Democrats for Life may have lost the battle, but they’re hoping to win the war, as they see the party’s future inextricably linked to how well it carves out room for individuals opposed to abortion.
Democratic Party leaders meeting in Orlando, Fla., on July 10 advanced a draft of its 2016 platform that for the first time in party history called for ending the ban on federal money used to fund abortion. The Democrats’ presumptive nominee, Hillary Clinton, also supports ending this restriction.
But Kristen Day, head of Democrats for Life of America, said her group will be inside the Wells Fargo Center when Democrats meet in Philadelphia from July 25 to 28 for their 2016 convention, pushing the message that Democrats can’t win with what she dubbed “extremism” on abortion.
Day says the party’s 2016 platform is ignoring the views of the majority of Americans. “We’re not calling for safe, legal and rare anymore,” Day said, referring to the stance of former President Bill Clinton in the 1990s. “We’re just calling for legal for any reason. That’s a big change from where we were even a couple years ago.”
Day said she will urge party leaders to look beyond winning the White House.
“You can’t rely on the White House to pass things like paid leave, or Medicaid for all, or increased access to health care, or a minimum wage increase,” she told America, referring to other issues she believes are important to the pro-life cause. “You can’t pass any of those things when you have Republican majorities in the rest of the country.”
According to Day, substantial Democratic losses at the state and national levels following the passage of the Affordable Care Act, which contained provisions to increase access to contraception, including methods church leaders consider abortifacients, suggest that the party ignores the pro-life vote at its peril. “We can’t pass more laws to support pregnant women and working families and protect this ‘whole life’ point of view if we’re in the minority,” she said. “In swing districts, the pro-life vote can make a difference.”
Day’s group plans to unveil a report during the convention that suggests that the party’s extreme views on abortion are out of touch with most of the U.S. electorate. Day claims membership in her organization is “in the thousands,” but she believes there are about 21 million Democrats who identify as pro-life.
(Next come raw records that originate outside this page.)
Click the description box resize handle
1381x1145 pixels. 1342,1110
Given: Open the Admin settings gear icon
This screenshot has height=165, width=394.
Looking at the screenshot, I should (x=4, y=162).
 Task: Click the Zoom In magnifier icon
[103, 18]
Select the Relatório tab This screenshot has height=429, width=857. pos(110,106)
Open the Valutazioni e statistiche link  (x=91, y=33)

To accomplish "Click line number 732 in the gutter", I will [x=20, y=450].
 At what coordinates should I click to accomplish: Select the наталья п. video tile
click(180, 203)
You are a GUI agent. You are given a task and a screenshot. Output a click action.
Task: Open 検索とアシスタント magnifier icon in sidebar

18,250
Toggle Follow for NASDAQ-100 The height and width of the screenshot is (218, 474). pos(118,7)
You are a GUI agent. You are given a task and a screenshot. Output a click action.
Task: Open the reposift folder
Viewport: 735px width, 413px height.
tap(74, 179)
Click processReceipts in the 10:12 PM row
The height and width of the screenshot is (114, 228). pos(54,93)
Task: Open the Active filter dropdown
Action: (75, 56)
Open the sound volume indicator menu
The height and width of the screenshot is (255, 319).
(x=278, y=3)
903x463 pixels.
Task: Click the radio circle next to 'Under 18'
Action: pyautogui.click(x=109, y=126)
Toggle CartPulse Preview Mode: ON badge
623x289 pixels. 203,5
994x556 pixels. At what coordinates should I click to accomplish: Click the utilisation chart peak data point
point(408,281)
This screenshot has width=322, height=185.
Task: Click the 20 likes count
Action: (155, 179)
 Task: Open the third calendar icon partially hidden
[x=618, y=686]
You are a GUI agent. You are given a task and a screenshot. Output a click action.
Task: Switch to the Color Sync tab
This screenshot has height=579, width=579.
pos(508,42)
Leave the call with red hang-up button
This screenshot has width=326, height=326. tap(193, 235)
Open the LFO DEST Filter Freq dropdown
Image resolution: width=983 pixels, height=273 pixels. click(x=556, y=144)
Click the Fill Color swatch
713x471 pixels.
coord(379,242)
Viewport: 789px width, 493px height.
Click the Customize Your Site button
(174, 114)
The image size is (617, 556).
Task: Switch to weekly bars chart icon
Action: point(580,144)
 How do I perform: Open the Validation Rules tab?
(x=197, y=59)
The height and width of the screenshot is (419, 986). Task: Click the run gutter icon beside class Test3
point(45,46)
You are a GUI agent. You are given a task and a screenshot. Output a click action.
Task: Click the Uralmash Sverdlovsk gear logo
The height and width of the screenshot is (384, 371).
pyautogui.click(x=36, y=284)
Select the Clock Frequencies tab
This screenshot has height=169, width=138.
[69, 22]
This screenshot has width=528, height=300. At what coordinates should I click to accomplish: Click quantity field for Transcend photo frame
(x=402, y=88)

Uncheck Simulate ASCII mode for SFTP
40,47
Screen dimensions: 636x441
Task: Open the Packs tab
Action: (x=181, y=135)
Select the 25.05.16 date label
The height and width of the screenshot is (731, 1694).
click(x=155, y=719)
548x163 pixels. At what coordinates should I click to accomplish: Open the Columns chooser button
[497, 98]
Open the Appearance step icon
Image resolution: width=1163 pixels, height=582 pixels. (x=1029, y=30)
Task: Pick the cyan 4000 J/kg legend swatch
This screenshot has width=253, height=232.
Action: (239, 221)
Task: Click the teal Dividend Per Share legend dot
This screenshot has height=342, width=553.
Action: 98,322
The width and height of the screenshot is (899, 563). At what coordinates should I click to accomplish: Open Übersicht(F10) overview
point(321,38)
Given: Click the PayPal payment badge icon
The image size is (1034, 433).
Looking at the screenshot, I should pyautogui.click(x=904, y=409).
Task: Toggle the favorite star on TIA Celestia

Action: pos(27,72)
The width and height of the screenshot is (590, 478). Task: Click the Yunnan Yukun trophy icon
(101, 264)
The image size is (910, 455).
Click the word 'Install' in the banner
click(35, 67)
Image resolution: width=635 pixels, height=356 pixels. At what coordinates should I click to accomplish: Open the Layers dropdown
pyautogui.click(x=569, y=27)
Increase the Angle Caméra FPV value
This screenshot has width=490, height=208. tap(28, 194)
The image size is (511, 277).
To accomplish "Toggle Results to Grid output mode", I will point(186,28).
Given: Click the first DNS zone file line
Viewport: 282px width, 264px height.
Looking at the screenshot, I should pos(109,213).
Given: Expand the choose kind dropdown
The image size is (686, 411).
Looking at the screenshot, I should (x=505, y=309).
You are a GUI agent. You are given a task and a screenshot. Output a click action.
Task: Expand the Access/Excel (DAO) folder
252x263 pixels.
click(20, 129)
Day hopes to use the convention “to find these pro-life Democrats because we really need more unity and a stronger voice in the party because so many pro-life Democrats are afraid to speak out.” Day said she wants to convince other Democrats who do not share their party’s views on the topic to “come out” of hiding.
“We’re pro-life Democrats, and we have a consistent ethic of support for the pregnant woman and the new mother and the young family across the board,” Day said. “We don’t think we should abandon the family when the child is born, and I think Democrats understand that.”